East Boston Terrace escaped my notice for years before its very existence was pointed out to me by another aficionado of modern design. At the panoramic viewpoint where East Boston Street dies into 15th Avenue East, Boston Street’s continuation could easily be confused with a driveway. The street quickly dives into the hillside, disappearing from view, with its steep slope leading one to a protected and sheltering environment.
Coming from the south along 15th Avenue, the first hint of this micro-neighborhood’s presence is the rather long, moss covered stair that takes you from the 15th/Boston bend down to Boston Street itself.Once down the stair, one is greeted by the newest addition to the mod-enclave, a tasty red and tan home, whose materials, massing, and color make it very au courant. Still under construction the chilly January morning I did my most recent walk, the building’s rather austere front elevation is in contrast, I imagine, to a fully glazed one opposite, and intended to capture what must be spectacular views to the east.
Next up on the tour of modernist boxes (and I use that term in the most affectionate way), is a little grey number that I would guess is of late 1970’s or early 1980’s vintage. The tightly spaced vertical siding and the glass canopy at the entry are amongst the clues. To the right you will notice the ‘outie’ balcony; a classic modernist move. One also may notice that the car port is actually a bridge, a hint of further hillside gymnastics to come.
Skipping over the next building (saving the best for last), a Frank Lloyd Wright-inspired, prairie-styled dwelling commands the fork in the road. A beautifully tended landscape is fitting for a home so sited and inspired. The hip roofs and stone base help the home blend into its surroundings, much in the manner Mr. Wright preached it ought to.

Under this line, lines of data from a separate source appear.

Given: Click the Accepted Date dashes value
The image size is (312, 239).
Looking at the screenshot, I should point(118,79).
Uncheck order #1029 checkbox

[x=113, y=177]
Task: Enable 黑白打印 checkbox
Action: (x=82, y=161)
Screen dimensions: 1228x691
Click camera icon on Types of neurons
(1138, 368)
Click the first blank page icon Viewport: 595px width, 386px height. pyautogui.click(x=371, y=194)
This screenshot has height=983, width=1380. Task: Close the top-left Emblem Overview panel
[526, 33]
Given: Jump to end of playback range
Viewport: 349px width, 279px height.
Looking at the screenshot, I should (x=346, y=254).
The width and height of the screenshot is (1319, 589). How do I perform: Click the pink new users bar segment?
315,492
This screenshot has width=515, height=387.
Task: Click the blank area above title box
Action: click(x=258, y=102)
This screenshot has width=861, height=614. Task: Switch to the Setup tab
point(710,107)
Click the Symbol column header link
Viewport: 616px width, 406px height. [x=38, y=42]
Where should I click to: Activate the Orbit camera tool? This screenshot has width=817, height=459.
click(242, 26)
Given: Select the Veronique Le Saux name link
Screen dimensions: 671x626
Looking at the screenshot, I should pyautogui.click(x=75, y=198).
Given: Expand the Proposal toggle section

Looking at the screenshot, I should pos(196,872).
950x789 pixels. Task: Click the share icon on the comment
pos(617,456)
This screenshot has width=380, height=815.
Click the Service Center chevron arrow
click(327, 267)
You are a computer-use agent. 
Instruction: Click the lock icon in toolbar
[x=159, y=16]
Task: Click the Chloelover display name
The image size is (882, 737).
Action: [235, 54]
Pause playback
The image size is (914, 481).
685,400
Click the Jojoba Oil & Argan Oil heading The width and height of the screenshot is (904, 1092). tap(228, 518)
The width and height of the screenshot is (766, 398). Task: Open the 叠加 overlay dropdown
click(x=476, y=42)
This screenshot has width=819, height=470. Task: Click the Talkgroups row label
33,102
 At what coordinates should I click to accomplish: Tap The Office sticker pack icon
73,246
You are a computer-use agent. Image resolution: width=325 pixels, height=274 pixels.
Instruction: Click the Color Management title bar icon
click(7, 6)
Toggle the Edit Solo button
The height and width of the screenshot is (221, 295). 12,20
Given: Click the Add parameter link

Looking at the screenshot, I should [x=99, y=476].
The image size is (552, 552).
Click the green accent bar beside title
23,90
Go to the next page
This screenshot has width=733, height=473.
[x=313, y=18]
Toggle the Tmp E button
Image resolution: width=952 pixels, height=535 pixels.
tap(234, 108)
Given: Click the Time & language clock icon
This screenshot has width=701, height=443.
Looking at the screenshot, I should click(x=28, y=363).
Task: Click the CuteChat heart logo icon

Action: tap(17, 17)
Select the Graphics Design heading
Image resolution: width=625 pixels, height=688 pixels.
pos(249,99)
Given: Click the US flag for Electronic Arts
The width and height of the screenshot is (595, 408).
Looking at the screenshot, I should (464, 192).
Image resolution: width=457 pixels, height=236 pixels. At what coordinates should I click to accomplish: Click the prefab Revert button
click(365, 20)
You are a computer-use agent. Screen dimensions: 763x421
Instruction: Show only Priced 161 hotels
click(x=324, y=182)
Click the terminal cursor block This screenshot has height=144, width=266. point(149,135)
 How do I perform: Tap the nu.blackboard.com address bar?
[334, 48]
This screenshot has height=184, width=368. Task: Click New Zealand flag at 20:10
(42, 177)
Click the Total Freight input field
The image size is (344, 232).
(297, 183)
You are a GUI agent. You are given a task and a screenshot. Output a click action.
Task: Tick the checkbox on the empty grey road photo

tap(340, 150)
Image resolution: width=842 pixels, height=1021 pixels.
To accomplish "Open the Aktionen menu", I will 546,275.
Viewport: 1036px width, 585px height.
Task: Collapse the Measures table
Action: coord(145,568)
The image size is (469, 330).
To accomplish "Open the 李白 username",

East Boston Terrace’s relative seclusion reveals itself the further one progresses into its realm, with the closest neighbors looming above, their yards forming an effective demarcation from the rest of Capitol Hill. Spatially, this juxtaposition of higher and lower elevation homes in a compact space is reinforced by the homes not being aligned on the grid one typically finds in our neighborhood. Seen here in the foreground are two less obvious modernist homes. A little closer up, the rambler may appear more suburban than not, but I cannot help but speculate that when constructed, such a distilled domestic image was certainly at odds with the craftsman bungalows that filled Seattle, making this home a trend setter for its time. A subtle move to be sure, but the way the home allies itself with the curve of the street hints at its less-than-traditional posture.
The hillside situation of Boston Terrace not only produces interesting visuals on the uphill side, but as you can imagine, on the downhill side as well. On this particular morning, I was fortunate enough to catch a view of the Cascades in all its splendor.
Backing this spectacular view is a more recent contemporary home. While it’s difficult to discern its exact vintage, the split face concrete block at the base hints at the 1990’s. That presumption is partially undermined by the apparently steel-sashed windows which typically hint at a much older home. Kudos to both architect and owner for seeing the value in installing such gossamer windows – their delicacy and transparency come at a premium price – but, with the view they engage it was clearly worth it. Another nice modernist touch is the simple and highly ordered landscape, comprised of uniform and geometrically deployed trees set in a carefully manicured ground cover.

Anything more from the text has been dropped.